=== RECORDED DATA ===

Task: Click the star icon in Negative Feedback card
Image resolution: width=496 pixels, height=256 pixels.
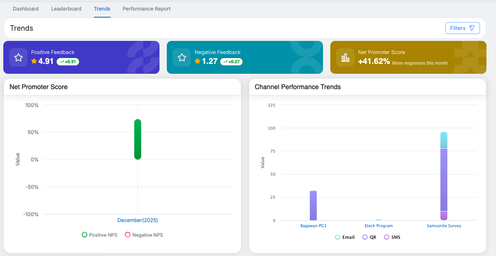Action: (182, 57)
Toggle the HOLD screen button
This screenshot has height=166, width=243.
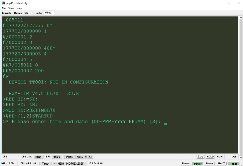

===

== DIRECTIONS ==
Extract only the lines from the one that contains "Toggle the HOLD screen button" through the end of the records, inclusive, and omit every picture.

== RESULT ==
Toggle the HOLD screen button
This screenshot has height=166, width=243.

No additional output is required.